Vera Stanley Adler, The Initiation of the World
David Anrias, Through the Eyes of the Masters
Alice A. Bailey, Esoteric Healing
McDonald McBain, Beyond the Himalayas
Anne Besant, The Masters
H. P. Blavatsky, The Secret Doctrine; The Voice of Silence
Paul Brunton, The Wisdom of the Overself
Richard Maurice Bucke, Cosmic Consciousness
Joel Goldsmith, The Infinite Way
Manley Palmer Hall, The Mystical Christ; The Secret Teachings of All Ages
Max Heindel, The Rosicrucian Cosmo-Conception
C. W. Leadbetter, The Inner Life
The Leaves of Morya's Garden
Nicholas Roerich, Flame in Chalice
Dane Rudhyar, The Life and Teachings of the Masters of the Far East
Tibetan Book of the Dead
The Urantia Book

As Goldman points out, most of these books pre-date Elvis's birth by many years, many of them dating back to the days before and after World War I, when books on spiritualism were tremendously popular. Indeed, Manley Palmer Hall arrived in Los Angeles in 1919, the year after the first World War ended, and soon his career as a student of esoteric and occult religions began. In fact, books on spiritualism were received so enthusiastically around this time period that T. S. Eliot used it in The Wasteland (1922) as a symbol of degradation of myth and ritual in the modern world.

Elvis read these books with great care, writes Goldman, as was evident

from the appearance of his copies, dog-eared, travel-stained, heavily underscored on almost every page.
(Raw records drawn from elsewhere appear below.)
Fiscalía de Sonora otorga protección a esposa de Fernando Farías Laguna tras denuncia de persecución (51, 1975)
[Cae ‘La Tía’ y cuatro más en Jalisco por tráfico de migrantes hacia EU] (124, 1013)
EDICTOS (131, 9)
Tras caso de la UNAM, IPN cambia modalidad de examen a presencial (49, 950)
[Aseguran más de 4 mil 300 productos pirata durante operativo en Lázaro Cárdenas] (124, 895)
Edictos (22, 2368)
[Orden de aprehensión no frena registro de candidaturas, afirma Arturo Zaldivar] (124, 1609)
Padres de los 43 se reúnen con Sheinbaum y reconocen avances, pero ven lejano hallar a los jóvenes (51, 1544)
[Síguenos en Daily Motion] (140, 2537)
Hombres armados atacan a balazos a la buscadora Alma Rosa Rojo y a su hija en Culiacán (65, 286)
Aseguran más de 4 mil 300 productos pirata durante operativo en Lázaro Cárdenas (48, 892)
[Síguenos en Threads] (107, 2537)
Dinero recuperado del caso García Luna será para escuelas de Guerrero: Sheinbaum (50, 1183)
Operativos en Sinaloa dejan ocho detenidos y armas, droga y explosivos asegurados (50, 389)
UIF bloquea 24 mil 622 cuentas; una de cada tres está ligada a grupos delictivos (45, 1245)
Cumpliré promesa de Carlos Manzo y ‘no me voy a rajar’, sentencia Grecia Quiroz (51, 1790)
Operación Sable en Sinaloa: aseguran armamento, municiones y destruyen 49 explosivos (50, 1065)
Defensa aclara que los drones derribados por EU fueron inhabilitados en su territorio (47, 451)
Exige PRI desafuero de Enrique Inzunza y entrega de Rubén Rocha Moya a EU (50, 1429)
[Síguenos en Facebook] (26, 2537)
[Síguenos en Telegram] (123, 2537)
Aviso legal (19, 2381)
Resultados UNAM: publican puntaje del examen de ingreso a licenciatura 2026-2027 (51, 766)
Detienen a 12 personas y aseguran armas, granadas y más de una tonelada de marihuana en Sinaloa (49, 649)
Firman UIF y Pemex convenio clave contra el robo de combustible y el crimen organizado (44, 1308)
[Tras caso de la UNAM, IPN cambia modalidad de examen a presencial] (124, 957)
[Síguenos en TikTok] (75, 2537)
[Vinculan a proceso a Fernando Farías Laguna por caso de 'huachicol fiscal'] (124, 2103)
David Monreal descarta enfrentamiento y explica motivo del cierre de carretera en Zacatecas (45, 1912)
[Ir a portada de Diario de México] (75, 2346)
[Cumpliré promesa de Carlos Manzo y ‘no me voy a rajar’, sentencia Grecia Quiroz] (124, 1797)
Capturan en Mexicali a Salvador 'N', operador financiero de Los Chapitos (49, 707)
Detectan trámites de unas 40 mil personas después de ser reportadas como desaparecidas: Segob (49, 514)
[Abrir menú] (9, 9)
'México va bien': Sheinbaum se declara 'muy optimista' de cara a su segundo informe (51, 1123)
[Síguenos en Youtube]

Elvis committed many of the key passages to memory and would recite them aloud while Larry Geller held the book like a stage prompter.... The particular tradition of spiritualism from which stem most of the writings to which Elvis Presley devoted himself for the balance of his life was established in the 1870s in New York City by the notorious and fascinating Madame Blavatsky.... one little volume puporting to be translations by Blavatsky of the most ancient runes of Tibet, The Voice of Silence, was such a favorite of Elvis's that he sometimes read from it onstage and was inspired by it to name his own gospel group, Voice. (Avon paperback edition, 1982, p. 436)

An autodidact, Elvis became especially fascinated by a book titled The Impersonal Life (1917) which carries the name Joseph Benner as its author, although the author purports merely to be the amanuensis of the Divine Being--in other words, the vehicle through which God speaks. According to Goldman, Elvis gave away "hundreds of copies of this book, like an eager evangelist distributing a favorite tract" (p. 439).

Note that the word "spiritualism" as I'm using it does not mean formal religion (orthodoxy). To be "spiritual" does not mean "religious" in the orthodox sense. If you have the occasion to listen to some of Elvis' later live recordings, pay attention for his references to the ideas in these old and sundry books.

Incidentally, Erik Davis' "Occult L.A." program apparently screened an extremely rare film by Curtis Harrington that I'd never heard of, titled Wormwood Star (1956), an early short by Harrington featuring the poetry and painting of occultist Marjorie Cameron, who appeared in Kenneth Anger's Inauguration of the Pleasure Dome (1954) and, later, in Harrington's fine film Night Tide (1961), featuring Dennis Hopper.